Parallèlement à Prolupin, le Fonds a déjà investi dans Peel Pioneers, une entreprise néerlandaise qui recueille les parties d’orange rejetées par les presse-fruits dans les restaurants, les hôtels ou les supermarchés pour les transformer en d’autres ingrédients alimentaires. Par cet investissement, le Fonds aidera Peel Pioneers à construire une plus grande usine aux Pays-Bas, l’objectif ultime étant de développer ses activités dans d’autres pays.

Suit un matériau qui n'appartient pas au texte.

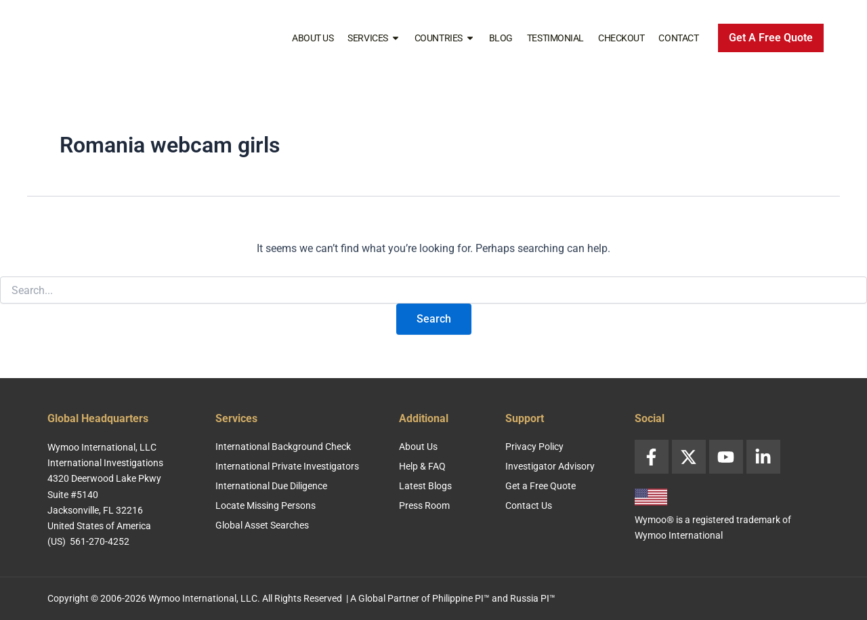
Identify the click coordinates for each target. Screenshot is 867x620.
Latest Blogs (425, 485)
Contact (678, 38)
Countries (445, 38)
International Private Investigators (287, 466)
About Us (312, 38)
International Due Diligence (271, 485)
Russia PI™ (532, 598)
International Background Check (283, 446)
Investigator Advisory (550, 466)
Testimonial (555, 38)
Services (373, 38)
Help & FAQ (422, 466)
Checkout (621, 38)
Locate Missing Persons (265, 505)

La banque de l’UE joue un rôle clé dans le profil du Fonds d’investissement en faveur de la bioéconomie

La participation du Fonds – bénéficiant de l’appui de la banque de l’UE et de la Commission européenne – est essentielle pour inciter d’autres investisseurs à soutenir une entreprise. Michael Brandkamp explique que l’investissement du Fonds a convaincu d’autres bailleurs privés de soutenir la dernière expansion de Peel Pioneers. Cela vient s’ajouter à l’effet de catalyseur découlant de l’aval donné par la Banque européenne d’investissement au Fonds lui-même, qui est clé aux yeux des investisseurs privés envisageant de placer leur argent dans le Fonds européen en faveur de la bioéconomie circulaire.

Si l’on parvient à reproduire ce type d’impact à travers l’ensemble du portefeuille de 250 millions d’euros du Fonds, l’impulsion potentielle donnée à la bioéconomie sera majeure. « À long terme, nous sommes en train d’intégrer un secteur naissant et de créer une nouvelle catégorie d’actifs dans laquelle le secteur privé cherchera à investir à des fins commerciales », conclut Yicui Sun, chargé d’investissements à la BEI.